- **DO THIS**
Present every non-blank line of the rows below as a JSON list of strings, with one string for each line.

[Source data]
***

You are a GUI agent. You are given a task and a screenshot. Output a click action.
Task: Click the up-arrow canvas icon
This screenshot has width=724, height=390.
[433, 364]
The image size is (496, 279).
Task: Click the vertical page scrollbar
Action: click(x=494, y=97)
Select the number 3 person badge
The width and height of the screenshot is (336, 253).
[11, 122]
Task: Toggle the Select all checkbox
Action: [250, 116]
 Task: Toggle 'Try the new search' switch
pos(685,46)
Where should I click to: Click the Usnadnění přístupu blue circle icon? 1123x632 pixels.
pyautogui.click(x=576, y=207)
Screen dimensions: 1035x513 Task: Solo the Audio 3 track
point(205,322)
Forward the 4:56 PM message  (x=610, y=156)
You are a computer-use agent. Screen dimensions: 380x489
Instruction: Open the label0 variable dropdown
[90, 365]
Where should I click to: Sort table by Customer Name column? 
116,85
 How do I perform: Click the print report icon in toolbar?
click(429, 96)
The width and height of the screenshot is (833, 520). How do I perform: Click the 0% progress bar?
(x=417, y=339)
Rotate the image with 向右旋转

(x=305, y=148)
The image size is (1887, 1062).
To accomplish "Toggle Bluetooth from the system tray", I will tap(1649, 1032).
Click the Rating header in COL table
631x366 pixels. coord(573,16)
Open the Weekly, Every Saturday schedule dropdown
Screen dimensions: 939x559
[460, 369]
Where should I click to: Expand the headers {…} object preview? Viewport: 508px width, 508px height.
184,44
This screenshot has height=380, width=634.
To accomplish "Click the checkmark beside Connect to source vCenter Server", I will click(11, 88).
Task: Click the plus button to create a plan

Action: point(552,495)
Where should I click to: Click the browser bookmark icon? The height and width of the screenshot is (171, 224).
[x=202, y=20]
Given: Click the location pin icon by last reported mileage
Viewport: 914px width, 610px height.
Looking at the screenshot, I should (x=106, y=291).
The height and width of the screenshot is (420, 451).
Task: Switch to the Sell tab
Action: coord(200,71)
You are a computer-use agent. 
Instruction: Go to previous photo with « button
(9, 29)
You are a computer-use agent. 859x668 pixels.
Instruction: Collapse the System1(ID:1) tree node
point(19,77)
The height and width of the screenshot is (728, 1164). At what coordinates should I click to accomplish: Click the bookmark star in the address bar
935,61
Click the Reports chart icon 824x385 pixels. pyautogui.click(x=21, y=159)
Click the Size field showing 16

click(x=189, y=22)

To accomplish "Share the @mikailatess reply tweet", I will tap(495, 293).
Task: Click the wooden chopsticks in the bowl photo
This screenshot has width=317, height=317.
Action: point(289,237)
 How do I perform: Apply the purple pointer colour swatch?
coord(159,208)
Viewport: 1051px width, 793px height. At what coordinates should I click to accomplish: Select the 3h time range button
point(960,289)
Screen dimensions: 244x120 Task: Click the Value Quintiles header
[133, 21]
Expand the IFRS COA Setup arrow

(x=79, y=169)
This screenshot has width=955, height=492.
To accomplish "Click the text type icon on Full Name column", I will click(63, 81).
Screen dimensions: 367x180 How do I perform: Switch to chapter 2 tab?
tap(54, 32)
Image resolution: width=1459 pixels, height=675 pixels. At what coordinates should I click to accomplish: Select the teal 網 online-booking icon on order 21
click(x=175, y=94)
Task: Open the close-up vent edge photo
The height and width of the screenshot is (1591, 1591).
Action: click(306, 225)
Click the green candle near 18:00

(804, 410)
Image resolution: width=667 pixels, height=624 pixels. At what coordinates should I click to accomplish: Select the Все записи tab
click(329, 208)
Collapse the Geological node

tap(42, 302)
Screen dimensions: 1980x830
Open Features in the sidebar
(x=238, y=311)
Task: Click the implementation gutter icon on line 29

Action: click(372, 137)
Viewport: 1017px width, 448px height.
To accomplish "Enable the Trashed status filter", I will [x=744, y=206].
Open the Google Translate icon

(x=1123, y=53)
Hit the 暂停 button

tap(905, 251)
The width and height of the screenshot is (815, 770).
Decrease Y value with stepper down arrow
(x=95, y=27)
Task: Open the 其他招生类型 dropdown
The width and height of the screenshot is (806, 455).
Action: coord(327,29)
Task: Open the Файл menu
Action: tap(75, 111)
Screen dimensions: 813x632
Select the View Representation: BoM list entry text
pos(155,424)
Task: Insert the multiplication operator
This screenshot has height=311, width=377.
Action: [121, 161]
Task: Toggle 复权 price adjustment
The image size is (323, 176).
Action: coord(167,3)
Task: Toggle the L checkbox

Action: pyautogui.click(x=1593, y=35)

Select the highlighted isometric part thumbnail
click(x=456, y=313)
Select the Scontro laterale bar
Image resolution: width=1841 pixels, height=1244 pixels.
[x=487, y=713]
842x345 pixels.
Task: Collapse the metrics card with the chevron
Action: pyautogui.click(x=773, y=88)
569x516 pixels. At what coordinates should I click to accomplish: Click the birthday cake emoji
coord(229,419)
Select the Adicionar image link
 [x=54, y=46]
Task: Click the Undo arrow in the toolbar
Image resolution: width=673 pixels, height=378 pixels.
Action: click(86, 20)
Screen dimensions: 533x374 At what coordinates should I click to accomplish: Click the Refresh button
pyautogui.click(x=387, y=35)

***

- **EXERCISE RESULT**
[
  "You are a GUI agent. You are given a task and a screenshot. Output a click action.",
  "Task: Click the up-arrow canvas icon",
  "This screenshot has width=724, height=390.",
  "[433, 364]",
  "The image size is (496, 279).",
  "Task: Click the vertical page scrollbar",
  "Action: click(x=494, y=97)",
  "Select the number 3 person badge",
  "The width and height of the screenshot is (336, 253).",
  "[11, 122]",
  "Task: Toggle the Select all checkbox",
  "Action: [250, 116]",
  " Task: Toggle 'Try the new search' switch",
  "pos(685,46)",
  "Where should I click to: Click the Usnadnění přístupu blue circle icon? 1123x632 pixels.",
  "pyautogui.click(x=576, y=207)",
  "Screen dimensions: 1035x513 Task: Solo the Audio 3 track",
  "point(205,322)",
  "Forward the 4:56 PM message  (x=610, y=156)",
  "You are a computer-use agent. Screen dimensions: 380x489",
  "Instruction: Open the label0 variable dropdown",
  "[90, 365]",
  "Where should I click to: Sort table by Customer Name column? ",
  "116,85",
  " How do I perform: Click the print report icon in toolbar?",
  "click(429, 96)",
  "The width and height of the screenshot is (833, 520). How do I perform: Click the 0% progress bar?",
  "(x=417, y=339)",
  "Rotate the image with 向右旋转",
  "(x=305, y=148)",
  "The image size is (1887, 1062).",
  "To accomplish \"Toggle Bluetooth from the system tray\", I will tap(1649, 1032).",
  "Click the Rating header in COL table",
  "631x366 pixels. coord(573,16)",
  "Open the Weekly, Every Saturday schedule dropdown",
  "Screen dimensions: 939x559",
  "[460, 369]",
  "Where should I click to: Expand the headers {…} object preview? Viewport: 508px width, 508px height.",
  "184,44",
  "This screenshot has height=380, width=634.",
  "To accomplish \"Click the checkmark beside Connect to source vCenter Server\", I will click(11, 88).",
  "Task: Click the plus button to create a plan",
  "Action: point(552,495)",
  "Where should I click to: Click the browser bookmark icon? The height and width of the screenshot is (171, 224).",
  "[x=202, y=20]",
  "Given: Click the location pin icon by last reported mileage",
  "Viewport: 914px width, 610px height.",
  "Looking at the screenshot, I should (x=106, y=291).",
  "The height and width of the screenshot is (420, 451).",
  "Task: Switch to the Sell tab",
  "Action: coord(200,71)",
  "You are a computer-use agent. ",
  "Instruction: Go to previous photo with « button",
  "(9, 29)",
  "You are a computer-use agent. 859x668 pixels.",
  "Instruction: Collapse the System1(ID:1) tree node",
  "point(19,77)",
  "The height and width of the screenshot is (728, 1164). At what coordinates should I click to accomplish: Click the bookmark star in the address bar",
  "935,61",
  "Click the Reports chart icon 824x385 pixels. pyautogui.click(x=21, y=159)",
  "Click the Size field showing 16",
  "click(x=189, y=22)",
  "To accomplish \"Share the @mikailatess reply tweet\", I will tap(495, 293).",
  "Task: Click the wooden chopsticks in the bowl photo",
  "This screenshot has width=317, height=317.",
  "Action: point(289,237)",
  " How do I perform: Apply the purple pointer colour swatch?",
  "coord(159,208)",
  "Viewport: 1051px width, 793px height. At what coordinates should I click to accomplish: Select the 3h time range button",
  "point(960,289)",
  "Screen dimensions: 244x120 Task: Click the Value Quintiles header",
  "[133, 21]",
  "Expand the IFRS COA Setup arrow",
  "(x=79, y=169)",
  "This screenshot has width=955, height=492.",
  "To accomplish \"Click the text type icon on Full Name column\", I will click(63, 81).",
  "Screen dimensions: 367x180 How do I perform: Switch to chapter 2 tab?",
  "tap(54, 32)",
  "Image resolution: width=1459 pixels, height=675 pixels. At what coordinates should I click to accomplish: Select the teal 網 online-booking icon on order 21",
  "click(x=175, y=94)",
  "Task: Open the close-up vent edge photo",
  "The height and width of the screenshot is (1591, 1591).",
  "Action: click(306, 225)",
  "Click the green candle near 18:00",
  "(804, 410)",
  "Image resolution: width=667 pixels, height=624 pixels. At what coordinates should I click to accomplish: Select the Все записи tab",
  "click(329, 208)",
  "Collapse the Geological node",
  "tap(42, 302)",
  "Screen dimensions: 1980x830",
  "Open Features in the sidebar",
  "(x=238, y=311)",
  "Task: Click the implementation gutter icon on line 29",
  "Action: click(372, 137)",
  "Viewport: 1017px width, 448px height.",
  "To accomplish \"Enable the Trashed status filter\", I will [x=744, y=206].",
  "Open the Google Translate icon",
  "(x=1123, y=53)",
  "Hit the 暂停 button",
  "tap(905, 251)",
  "The width and height of the screenshot is (815, 770).",
  "Decrease Y value with stepper down arrow",
  "(x=95, y=27)",
  "Task: Open the 其他招生类型 dropdown",
  "The width and height of the screenshot is (806, 455).",
  "Action: coord(327,29)",
  "Task: Open the Файл menu",
  "Action: tap(75, 111)",
  "Screen dimensions: 813x632",
  "Select the View Representation: BoM list entry text",
  "pos(155,424)",
  "Task: Insert the multiplication operator",
  "This screenshot has height=311, width=377.",
  "Action: [121, 161]",
  "Task: Toggle 复权 price adjustment",
  "The image size is (323, 176).",
  "Action: coord(167,3)",
  "Task: Toggle the L checkbox",
  "Action: pyautogui.click(x=1593, y=35)",
  "Select the highlighted isometric part thumbnail",
  "click(x=456, y=313)",
  "Select the Scontro laterale bar",
  "Image resolution: width=1841 pixels, height=1244 pixels.",
  "[x=487, y=713]",
  "842x345 pixels.",
  "Task: Collapse the metrics card with the chevron",
  "Action: pyautogui.click(x=773, y=88)",
  "569x516 pixels. At what coordinates should I click to accomplish: Click the birthday cake emoji",
  "coord(229,419)",
  "Select the Adicionar image link",
  " [x=54, y=46]",
  "Task: Click the Undo arrow in the toolbar",
  "Image resolution: width=673 pixels, height=378 pixels.",
  "Action: click(86, 20)",
  "Screen dimensions: 533x374 At what coordinates should I click to accomplish: Click the Refresh button",
  "pyautogui.click(x=387, y=35)"
]